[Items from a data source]
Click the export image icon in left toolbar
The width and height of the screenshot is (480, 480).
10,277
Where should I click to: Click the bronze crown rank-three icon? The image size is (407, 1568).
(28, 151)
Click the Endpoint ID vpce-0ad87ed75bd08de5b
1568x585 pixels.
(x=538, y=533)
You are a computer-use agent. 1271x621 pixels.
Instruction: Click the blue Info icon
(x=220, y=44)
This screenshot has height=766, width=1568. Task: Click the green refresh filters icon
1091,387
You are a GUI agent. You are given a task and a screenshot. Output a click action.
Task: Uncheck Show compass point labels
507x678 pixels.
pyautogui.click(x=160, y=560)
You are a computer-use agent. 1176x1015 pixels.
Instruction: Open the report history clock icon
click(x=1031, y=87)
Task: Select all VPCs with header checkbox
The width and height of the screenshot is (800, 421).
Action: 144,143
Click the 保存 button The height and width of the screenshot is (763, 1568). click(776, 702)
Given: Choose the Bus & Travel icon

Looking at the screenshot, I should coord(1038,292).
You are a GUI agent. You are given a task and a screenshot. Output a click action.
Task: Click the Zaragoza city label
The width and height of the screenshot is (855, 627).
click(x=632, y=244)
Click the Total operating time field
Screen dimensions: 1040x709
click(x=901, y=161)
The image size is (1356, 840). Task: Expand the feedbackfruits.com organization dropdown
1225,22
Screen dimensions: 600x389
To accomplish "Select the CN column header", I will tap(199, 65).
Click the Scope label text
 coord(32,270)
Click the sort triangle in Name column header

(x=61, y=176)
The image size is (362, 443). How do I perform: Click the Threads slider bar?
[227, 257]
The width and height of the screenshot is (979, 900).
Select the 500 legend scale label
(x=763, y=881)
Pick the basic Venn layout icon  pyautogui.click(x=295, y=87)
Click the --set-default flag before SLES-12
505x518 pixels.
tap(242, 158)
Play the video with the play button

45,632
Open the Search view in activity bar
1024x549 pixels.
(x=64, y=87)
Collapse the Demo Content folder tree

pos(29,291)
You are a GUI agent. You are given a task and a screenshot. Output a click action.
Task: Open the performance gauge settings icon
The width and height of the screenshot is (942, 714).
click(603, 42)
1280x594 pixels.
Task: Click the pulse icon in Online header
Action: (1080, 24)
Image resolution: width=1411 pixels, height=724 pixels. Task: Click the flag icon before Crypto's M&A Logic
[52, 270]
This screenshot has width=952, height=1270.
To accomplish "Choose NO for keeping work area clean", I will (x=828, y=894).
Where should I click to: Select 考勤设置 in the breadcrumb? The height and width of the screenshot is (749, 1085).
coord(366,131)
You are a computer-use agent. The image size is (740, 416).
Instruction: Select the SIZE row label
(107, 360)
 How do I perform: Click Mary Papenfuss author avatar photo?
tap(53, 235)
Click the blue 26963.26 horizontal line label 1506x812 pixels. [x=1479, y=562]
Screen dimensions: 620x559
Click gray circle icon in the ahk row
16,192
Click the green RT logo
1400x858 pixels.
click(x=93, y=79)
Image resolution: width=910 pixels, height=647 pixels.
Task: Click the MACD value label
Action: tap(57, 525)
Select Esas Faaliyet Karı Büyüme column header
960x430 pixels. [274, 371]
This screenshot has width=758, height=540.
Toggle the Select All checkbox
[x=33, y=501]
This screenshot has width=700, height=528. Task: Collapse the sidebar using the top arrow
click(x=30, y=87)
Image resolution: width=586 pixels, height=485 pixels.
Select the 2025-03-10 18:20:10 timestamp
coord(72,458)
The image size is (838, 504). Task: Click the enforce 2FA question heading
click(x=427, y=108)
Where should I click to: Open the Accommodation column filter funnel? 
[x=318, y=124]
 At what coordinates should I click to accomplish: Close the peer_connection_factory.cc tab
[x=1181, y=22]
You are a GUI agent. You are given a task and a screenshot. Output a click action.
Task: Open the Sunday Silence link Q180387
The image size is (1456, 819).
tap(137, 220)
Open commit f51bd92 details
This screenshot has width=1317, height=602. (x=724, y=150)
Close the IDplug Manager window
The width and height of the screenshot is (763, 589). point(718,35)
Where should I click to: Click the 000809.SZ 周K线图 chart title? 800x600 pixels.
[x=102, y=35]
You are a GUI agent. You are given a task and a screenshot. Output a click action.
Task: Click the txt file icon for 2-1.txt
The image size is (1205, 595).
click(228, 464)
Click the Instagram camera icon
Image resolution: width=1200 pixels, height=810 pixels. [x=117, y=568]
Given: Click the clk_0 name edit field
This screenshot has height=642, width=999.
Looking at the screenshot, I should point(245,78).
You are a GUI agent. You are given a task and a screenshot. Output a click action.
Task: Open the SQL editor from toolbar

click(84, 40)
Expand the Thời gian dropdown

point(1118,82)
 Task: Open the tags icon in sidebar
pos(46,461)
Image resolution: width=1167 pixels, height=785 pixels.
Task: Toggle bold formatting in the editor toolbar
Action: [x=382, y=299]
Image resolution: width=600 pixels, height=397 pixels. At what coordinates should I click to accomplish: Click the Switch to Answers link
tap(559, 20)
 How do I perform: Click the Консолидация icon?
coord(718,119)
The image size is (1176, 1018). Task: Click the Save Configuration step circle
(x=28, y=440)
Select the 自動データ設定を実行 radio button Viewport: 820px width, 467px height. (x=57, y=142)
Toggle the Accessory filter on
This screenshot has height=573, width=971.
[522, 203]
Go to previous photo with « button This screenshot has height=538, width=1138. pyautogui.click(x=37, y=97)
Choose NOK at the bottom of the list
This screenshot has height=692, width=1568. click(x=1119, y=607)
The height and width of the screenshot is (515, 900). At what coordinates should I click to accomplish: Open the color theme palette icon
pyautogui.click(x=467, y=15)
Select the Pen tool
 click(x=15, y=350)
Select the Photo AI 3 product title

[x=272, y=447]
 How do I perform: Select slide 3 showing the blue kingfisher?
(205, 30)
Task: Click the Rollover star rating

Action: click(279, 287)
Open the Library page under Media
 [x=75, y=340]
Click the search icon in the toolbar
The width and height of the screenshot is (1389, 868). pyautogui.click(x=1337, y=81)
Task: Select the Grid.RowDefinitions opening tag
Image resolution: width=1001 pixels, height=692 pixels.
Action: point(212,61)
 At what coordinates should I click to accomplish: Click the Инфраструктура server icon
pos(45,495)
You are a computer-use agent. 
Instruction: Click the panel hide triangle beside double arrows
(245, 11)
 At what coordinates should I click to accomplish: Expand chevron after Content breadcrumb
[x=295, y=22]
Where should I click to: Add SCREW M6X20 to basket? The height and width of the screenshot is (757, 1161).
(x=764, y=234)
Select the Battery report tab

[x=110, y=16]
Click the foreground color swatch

> **WORK INSTRUCTION**:
Retype the records above exactly, so that no line differs from its source.

> **EXERCISE RESPONSE**:
Click the export image icon in left toolbar
The width and height of the screenshot is (480, 480).
10,277
Where should I click to: Click the bronze crown rank-three icon? The image size is (407, 1568).
(28, 151)
Click the Endpoint ID vpce-0ad87ed75bd08de5b
1568x585 pixels.
(x=538, y=533)
You are a computer-use agent. 1271x621 pixels.
Instruction: Click the blue Info icon
(x=220, y=44)
This screenshot has height=766, width=1568. Task: Click the green refresh filters icon
1091,387
You are a GUI agent. You are given a task and a screenshot. Output a click action.
Task: Uncheck Show compass point labels
507x678 pixels.
pyautogui.click(x=160, y=560)
You are a computer-use agent. 1176x1015 pixels.
Instruction: Open the report history clock icon
click(x=1031, y=87)
Task: Select all VPCs with header checkbox
The width and height of the screenshot is (800, 421).
Action: 144,143
Click the 保存 button The height and width of the screenshot is (763, 1568). click(776, 702)
Given: Choose the Bus & Travel icon

Looking at the screenshot, I should coord(1038,292).
You are a GUI agent. You are given a task and a screenshot. Output a click action.
Task: Click the Zaragoza city label
The width and height of the screenshot is (855, 627).
click(x=632, y=244)
Click the Total operating time field
Screen dimensions: 1040x709
click(x=901, y=161)
The image size is (1356, 840). Task: Expand the feedbackfruits.com organization dropdown
1225,22
Screen dimensions: 600x389
To accomplish "Select the CN column header", I will tap(199, 65).
Click the Scope label text
 coord(32,270)
Click the sort triangle in Name column header

(x=61, y=176)
The image size is (362, 443). How do I perform: Click the Threads slider bar?
[227, 257]
The width and height of the screenshot is (979, 900).
Select the 500 legend scale label
(x=763, y=881)
Pick the basic Venn layout icon  pyautogui.click(x=295, y=87)
Click the --set-default flag before SLES-12
505x518 pixels.
tap(242, 158)
Play the video with the play button

45,632
Open the Search view in activity bar
1024x549 pixels.
(x=64, y=87)
Collapse the Demo Content folder tree

pos(29,291)
You are a GUI agent. You are given a task and a screenshot. Output a click action.
Task: Open the performance gauge settings icon
The width and height of the screenshot is (942, 714).
click(603, 42)
1280x594 pixels.
Task: Click the pulse icon in Online header
Action: (1080, 24)
Image resolution: width=1411 pixels, height=724 pixels. Task: Click the flag icon before Crypto's M&A Logic
[52, 270]
This screenshot has width=952, height=1270.
To accomplish "Choose NO for keeping work area clean", I will (x=828, y=894).
Where should I click to: Select 考勤设置 in the breadcrumb? The height and width of the screenshot is (749, 1085).
coord(366,131)
You are a computer-use agent. The image size is (740, 416).
Instruction: Select the SIZE row label
(107, 360)
 How do I perform: Click Mary Papenfuss author avatar photo?
tap(53, 235)
Click the blue 26963.26 horizontal line label 1506x812 pixels. [x=1479, y=562]
Screen dimensions: 620x559
Click gray circle icon in the ahk row
16,192
Click the green RT logo
1400x858 pixels.
click(x=93, y=79)
Image resolution: width=910 pixels, height=647 pixels.
Task: Click the MACD value label
Action: tap(57, 525)
Select Esas Faaliyet Karı Büyüme column header
960x430 pixels. [274, 371]
This screenshot has width=758, height=540.
Toggle the Select All checkbox
[x=33, y=501]
This screenshot has width=700, height=528. Task: Collapse the sidebar using the top arrow
click(x=30, y=87)
Image resolution: width=586 pixels, height=485 pixels.
Select the 2025-03-10 18:20:10 timestamp
coord(72,458)
The image size is (838, 504). Task: Click the enforce 2FA question heading
click(x=427, y=108)
Where should I click to: Open the Accommodation column filter funnel? 
[x=318, y=124]
 At what coordinates should I click to accomplish: Close the peer_connection_factory.cc tab
[x=1181, y=22]
You are a GUI agent. You are given a task and a screenshot. Output a click action.
Task: Open the Sunday Silence link Q180387
The image size is (1456, 819).
tap(137, 220)
Open commit f51bd92 details
This screenshot has width=1317, height=602. (x=724, y=150)
Close the IDplug Manager window
The width and height of the screenshot is (763, 589). point(718,35)
Where should I click to: Click the 000809.SZ 周K线图 chart title? 800x600 pixels.
[x=102, y=35]
You are a GUI agent. You are given a task and a screenshot. Output a click action.
Task: Click the txt file icon for 2-1.txt
The image size is (1205, 595).
click(228, 464)
Click the Instagram camera icon
Image resolution: width=1200 pixels, height=810 pixels. [x=117, y=568]
Given: Click the clk_0 name edit field
This screenshot has height=642, width=999.
Looking at the screenshot, I should point(245,78).
You are a GUI agent. You are given a task and a screenshot. Output a click action.
Task: Open the SQL editor from toolbar

click(84, 40)
Expand the Thời gian dropdown

point(1118,82)
 Task: Open the tags icon in sidebar
pos(46,461)
Image resolution: width=1167 pixels, height=785 pixels.
Task: Toggle bold formatting in the editor toolbar
Action: [x=382, y=299]
Image resolution: width=600 pixels, height=397 pixels. At what coordinates should I click to accomplish: Click the Switch to Answers link
tap(559, 20)
 How do I perform: Click the Консолидация icon?
coord(718,119)
The image size is (1176, 1018). Task: Click the Save Configuration step circle
(x=28, y=440)
Select the 自動データ設定を実行 radio button Viewport: 820px width, 467px height. (x=57, y=142)
Toggle the Accessory filter on
This screenshot has height=573, width=971.
[522, 203]
Go to previous photo with « button This screenshot has height=538, width=1138. pyautogui.click(x=37, y=97)
Choose NOK at the bottom of the list
This screenshot has height=692, width=1568. click(x=1119, y=607)
The height and width of the screenshot is (515, 900). At what coordinates should I click to accomplish: Open the color theme palette icon
pyautogui.click(x=467, y=15)
Select the Pen tool
 click(x=15, y=350)
Select the Photo AI 3 product title

[x=272, y=447]
 How do I perform: Select slide 3 showing the blue kingfisher?
(205, 30)
Task: Click the Rollover star rating

Action: click(279, 287)
Open the Library page under Media
 [x=75, y=340]
Click the search icon in the toolbar
The width and height of the screenshot is (1389, 868). pyautogui.click(x=1337, y=81)
Task: Select the Grid.RowDefinitions opening tag
Image resolution: width=1001 pixels, height=692 pixels.
Action: point(212,61)
 At what coordinates should I click to accomplish: Click the Инфраструктура server icon
pos(45,495)
You are a computer-use agent. 
Instruction: Click the panel hide triangle beside double arrows
(245, 11)
 At what coordinates should I click to accomplish: Expand chevron after Content breadcrumb
[x=295, y=22]
Where should I click to: Add SCREW M6X20 to basket? The height and width of the screenshot is (757, 1161).
(x=764, y=234)
Select the Battery report tab

[x=110, y=16]
Click the foreground color swatch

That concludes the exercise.